— START DATA PROVIDED —

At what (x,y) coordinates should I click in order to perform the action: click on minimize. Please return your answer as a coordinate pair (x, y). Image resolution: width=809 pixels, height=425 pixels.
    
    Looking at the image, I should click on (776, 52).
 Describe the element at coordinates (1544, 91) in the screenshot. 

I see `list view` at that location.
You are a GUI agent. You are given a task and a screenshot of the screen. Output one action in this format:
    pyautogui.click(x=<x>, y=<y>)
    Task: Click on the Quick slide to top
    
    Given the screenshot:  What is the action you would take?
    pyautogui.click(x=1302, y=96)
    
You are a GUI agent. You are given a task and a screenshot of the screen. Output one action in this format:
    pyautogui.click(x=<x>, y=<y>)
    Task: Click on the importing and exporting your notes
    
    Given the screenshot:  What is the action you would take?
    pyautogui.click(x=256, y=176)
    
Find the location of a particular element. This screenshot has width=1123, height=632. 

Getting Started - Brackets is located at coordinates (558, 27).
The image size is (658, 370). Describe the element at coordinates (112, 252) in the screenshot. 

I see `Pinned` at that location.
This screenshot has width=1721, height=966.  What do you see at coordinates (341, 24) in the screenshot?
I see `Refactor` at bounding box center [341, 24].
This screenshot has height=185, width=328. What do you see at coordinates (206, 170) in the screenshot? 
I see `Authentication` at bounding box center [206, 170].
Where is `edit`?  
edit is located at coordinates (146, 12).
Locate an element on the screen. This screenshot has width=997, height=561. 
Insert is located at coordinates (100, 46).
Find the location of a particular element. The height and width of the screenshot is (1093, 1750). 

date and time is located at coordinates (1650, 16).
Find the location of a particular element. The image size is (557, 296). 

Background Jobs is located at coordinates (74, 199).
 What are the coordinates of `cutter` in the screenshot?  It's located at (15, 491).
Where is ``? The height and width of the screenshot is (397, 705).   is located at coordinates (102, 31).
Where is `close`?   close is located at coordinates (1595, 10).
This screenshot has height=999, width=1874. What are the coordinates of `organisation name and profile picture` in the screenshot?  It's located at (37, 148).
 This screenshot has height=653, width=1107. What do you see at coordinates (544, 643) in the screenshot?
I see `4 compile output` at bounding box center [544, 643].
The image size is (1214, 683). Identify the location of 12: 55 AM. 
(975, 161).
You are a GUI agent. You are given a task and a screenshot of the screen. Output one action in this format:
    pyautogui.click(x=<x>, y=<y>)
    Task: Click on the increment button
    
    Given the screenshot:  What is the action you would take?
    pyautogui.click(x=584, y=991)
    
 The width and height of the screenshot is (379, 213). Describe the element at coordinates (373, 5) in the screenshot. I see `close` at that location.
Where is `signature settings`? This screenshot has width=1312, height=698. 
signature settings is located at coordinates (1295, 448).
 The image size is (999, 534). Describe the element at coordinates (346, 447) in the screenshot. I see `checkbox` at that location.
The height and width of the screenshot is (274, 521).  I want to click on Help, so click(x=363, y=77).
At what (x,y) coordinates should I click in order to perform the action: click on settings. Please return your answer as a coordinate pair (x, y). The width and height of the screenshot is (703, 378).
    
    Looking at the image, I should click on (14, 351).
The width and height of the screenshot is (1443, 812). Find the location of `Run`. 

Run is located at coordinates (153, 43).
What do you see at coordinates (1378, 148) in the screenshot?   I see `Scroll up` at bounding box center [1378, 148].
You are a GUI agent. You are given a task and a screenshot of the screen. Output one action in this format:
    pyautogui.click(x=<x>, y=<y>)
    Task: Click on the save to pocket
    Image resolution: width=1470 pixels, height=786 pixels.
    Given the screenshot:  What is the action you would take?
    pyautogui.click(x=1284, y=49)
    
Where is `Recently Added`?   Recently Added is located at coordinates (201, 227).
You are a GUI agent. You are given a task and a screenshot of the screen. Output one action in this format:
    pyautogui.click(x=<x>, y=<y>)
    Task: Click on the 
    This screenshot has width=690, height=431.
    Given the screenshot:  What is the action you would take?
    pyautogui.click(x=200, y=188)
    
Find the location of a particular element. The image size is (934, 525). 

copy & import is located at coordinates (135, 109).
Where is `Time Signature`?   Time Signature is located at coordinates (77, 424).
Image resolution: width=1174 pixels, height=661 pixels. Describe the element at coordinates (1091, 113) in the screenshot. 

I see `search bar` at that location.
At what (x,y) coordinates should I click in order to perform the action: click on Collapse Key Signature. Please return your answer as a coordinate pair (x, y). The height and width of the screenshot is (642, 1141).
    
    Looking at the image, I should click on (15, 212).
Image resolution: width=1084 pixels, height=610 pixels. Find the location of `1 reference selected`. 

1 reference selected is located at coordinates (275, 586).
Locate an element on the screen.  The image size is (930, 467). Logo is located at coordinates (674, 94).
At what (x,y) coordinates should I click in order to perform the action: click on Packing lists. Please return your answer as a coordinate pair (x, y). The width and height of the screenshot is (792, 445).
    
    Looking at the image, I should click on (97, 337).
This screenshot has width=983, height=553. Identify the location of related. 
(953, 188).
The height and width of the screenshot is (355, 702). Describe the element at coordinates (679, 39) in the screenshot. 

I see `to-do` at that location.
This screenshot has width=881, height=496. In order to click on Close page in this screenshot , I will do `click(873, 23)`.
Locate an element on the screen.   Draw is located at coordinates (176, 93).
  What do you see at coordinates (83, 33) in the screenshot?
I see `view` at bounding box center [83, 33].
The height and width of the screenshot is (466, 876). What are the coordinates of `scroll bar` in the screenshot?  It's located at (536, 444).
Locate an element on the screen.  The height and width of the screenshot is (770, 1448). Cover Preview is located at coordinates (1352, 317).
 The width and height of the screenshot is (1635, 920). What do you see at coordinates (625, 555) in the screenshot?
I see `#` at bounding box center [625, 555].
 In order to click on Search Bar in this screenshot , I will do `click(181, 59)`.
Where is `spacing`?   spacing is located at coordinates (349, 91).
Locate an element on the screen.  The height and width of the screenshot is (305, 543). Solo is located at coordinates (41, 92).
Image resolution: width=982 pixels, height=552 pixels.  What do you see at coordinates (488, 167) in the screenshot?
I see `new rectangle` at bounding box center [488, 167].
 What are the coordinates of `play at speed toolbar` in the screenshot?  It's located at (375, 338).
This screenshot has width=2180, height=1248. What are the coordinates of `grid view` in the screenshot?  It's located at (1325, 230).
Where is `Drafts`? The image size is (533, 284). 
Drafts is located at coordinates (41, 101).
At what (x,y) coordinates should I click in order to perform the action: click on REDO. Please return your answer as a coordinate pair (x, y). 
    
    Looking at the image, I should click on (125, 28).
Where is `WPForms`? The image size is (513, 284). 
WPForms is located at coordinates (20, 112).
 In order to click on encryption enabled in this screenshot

— END DATA PROVIDED —

_EXERCISE DETAILS:_ Copy all of the material above word for word, keeping every line and its order unchanged.

_TASK RESPONSE:_
At what (x,y) coordinates should I click in order to perform the action: click on minimize. Please return your answer as a coordinate pair (x, y). Image resolution: width=809 pixels, height=425 pixels.
    
    Looking at the image, I should click on (776, 52).
 Describe the element at coordinates (1544, 91) in the screenshot. 

I see `list view` at that location.
You are a GUI agent. You are given a task and a screenshot of the screen. Output one action in this format:
    pyautogui.click(x=<x>, y=<y>)
    Task: Click on the Quick slide to top
    
    Given the screenshot:  What is the action you would take?
    pyautogui.click(x=1302, y=96)
    
You are a GUI agent. You are given a task and a screenshot of the screen. Output one action in this format:
    pyautogui.click(x=<x>, y=<y>)
    Task: Click on the importing and exporting your notes
    
    Given the screenshot:  What is the action you would take?
    pyautogui.click(x=256, y=176)
    
Find the location of a particular element. This screenshot has width=1123, height=632. 

Getting Started - Brackets is located at coordinates (558, 27).
The image size is (658, 370). Describe the element at coordinates (112, 252) in the screenshot. 

I see `Pinned` at that location.
This screenshot has width=1721, height=966.  What do you see at coordinates (341, 24) in the screenshot?
I see `Refactor` at bounding box center [341, 24].
This screenshot has height=185, width=328. What do you see at coordinates (206, 170) in the screenshot? 
I see `Authentication` at bounding box center [206, 170].
Where is `edit`?  
edit is located at coordinates (146, 12).
Locate an element on the screen. This screenshot has width=997, height=561. 
Insert is located at coordinates (100, 46).
Find the location of a particular element. The height and width of the screenshot is (1093, 1750). 

date and time is located at coordinates (1650, 16).
Find the location of a particular element. The image size is (557, 296). 

Background Jobs is located at coordinates (74, 199).
 What are the coordinates of `cutter` in the screenshot?  It's located at (15, 491).
Where is ``? The height and width of the screenshot is (397, 705).   is located at coordinates (102, 31).
Where is `close`?   close is located at coordinates (1595, 10).
This screenshot has height=999, width=1874. What are the coordinates of `organisation name and profile picture` in the screenshot?  It's located at (37, 148).
 This screenshot has height=653, width=1107. What do you see at coordinates (544, 643) in the screenshot?
I see `4 compile output` at bounding box center [544, 643].
The image size is (1214, 683). Identify the location of 12: 55 AM. 
(975, 161).
You are a GUI agent. You are given a task and a screenshot of the screen. Output one action in this format:
    pyautogui.click(x=<x>, y=<y>)
    Task: Click on the increment button
    
    Given the screenshot:  What is the action you would take?
    pyautogui.click(x=584, y=991)
    
 The width and height of the screenshot is (379, 213). Describe the element at coordinates (373, 5) in the screenshot. I see `close` at that location.
Where is `signature settings`? This screenshot has width=1312, height=698. 
signature settings is located at coordinates (1295, 448).
 The image size is (999, 534). Describe the element at coordinates (346, 447) in the screenshot. I see `checkbox` at that location.
The height and width of the screenshot is (274, 521).  I want to click on Help, so click(x=363, y=77).
At what (x,y) coordinates should I click in order to perform the action: click on settings. Please return your answer as a coordinate pair (x, y). The width and height of the screenshot is (703, 378).
    
    Looking at the image, I should click on (14, 351).
The width and height of the screenshot is (1443, 812). Find the location of `Run`. 

Run is located at coordinates (153, 43).
What do you see at coordinates (1378, 148) in the screenshot?   I see `Scroll up` at bounding box center [1378, 148].
You are a GUI agent. You are given a task and a screenshot of the screen. Output one action in this format:
    pyautogui.click(x=<x>, y=<y>)
    Task: Click on the save to pocket
    Image resolution: width=1470 pixels, height=786 pixels.
    Given the screenshot:  What is the action you would take?
    pyautogui.click(x=1284, y=49)
    
Where is `Recently Added`?   Recently Added is located at coordinates (201, 227).
You are a GUI agent. You are given a task and a screenshot of the screen. Output one action in this format:
    pyautogui.click(x=<x>, y=<y>)
    Task: Click on the 
    This screenshot has width=690, height=431.
    Given the screenshot:  What is the action you would take?
    pyautogui.click(x=200, y=188)
    
Find the location of a particular element. The image size is (934, 525). 

copy & import is located at coordinates (135, 109).
Where is `Time Signature`?   Time Signature is located at coordinates (77, 424).
Image resolution: width=1174 pixels, height=661 pixels. Describe the element at coordinates (1091, 113) in the screenshot. 

I see `search bar` at that location.
At what (x,y) coordinates should I click in order to perform the action: click on Collapse Key Signature. Please return your answer as a coordinate pair (x, y). The height and width of the screenshot is (642, 1141).
    
    Looking at the image, I should click on (15, 212).
Image resolution: width=1084 pixels, height=610 pixels. Find the location of `1 reference selected`. 

1 reference selected is located at coordinates (275, 586).
Locate an element on the screen.  The image size is (930, 467). Logo is located at coordinates (674, 94).
At what (x,y) coordinates should I click in order to perform the action: click on Packing lists. Please return your answer as a coordinate pair (x, y). The width and height of the screenshot is (792, 445).
    
    Looking at the image, I should click on (97, 337).
This screenshot has width=983, height=553. Identify the location of related. 
(953, 188).
The height and width of the screenshot is (355, 702). Describe the element at coordinates (679, 39) in the screenshot. 

I see `to-do` at that location.
This screenshot has width=881, height=496. In order to click on Close page in this screenshot , I will do `click(873, 23)`.
Locate an element on the screen.   Draw is located at coordinates (176, 93).
  What do you see at coordinates (83, 33) in the screenshot?
I see `view` at bounding box center [83, 33].
The height and width of the screenshot is (466, 876). What are the coordinates of `scroll bar` in the screenshot?  It's located at (536, 444).
Locate an element on the screen.  The height and width of the screenshot is (770, 1448). Cover Preview is located at coordinates (1352, 317).
 The width and height of the screenshot is (1635, 920). What do you see at coordinates (625, 555) in the screenshot?
I see `#` at bounding box center [625, 555].
 In order to click on Search Bar in this screenshot , I will do `click(181, 59)`.
Where is `spacing`?   spacing is located at coordinates (349, 91).
Locate an element on the screen.  The height and width of the screenshot is (305, 543). Solo is located at coordinates (41, 92).
Image resolution: width=982 pixels, height=552 pixels.  What do you see at coordinates (488, 167) in the screenshot?
I see `new rectangle` at bounding box center [488, 167].
 What are the coordinates of `play at speed toolbar` in the screenshot?  It's located at (375, 338).
This screenshot has width=2180, height=1248. What are the coordinates of `grid view` in the screenshot?  It's located at (1325, 230).
Where is `Drafts`? The image size is (533, 284). 
Drafts is located at coordinates (41, 101).
At what (x,y) coordinates should I click in order to perform the action: click on REDO. Please return your answer as a coordinate pair (x, y). 
    
    Looking at the image, I should click on (125, 28).
Where is `WPForms`? The image size is (513, 284). 
WPForms is located at coordinates (20, 112).
 In order to click on encryption enabled in this screenshot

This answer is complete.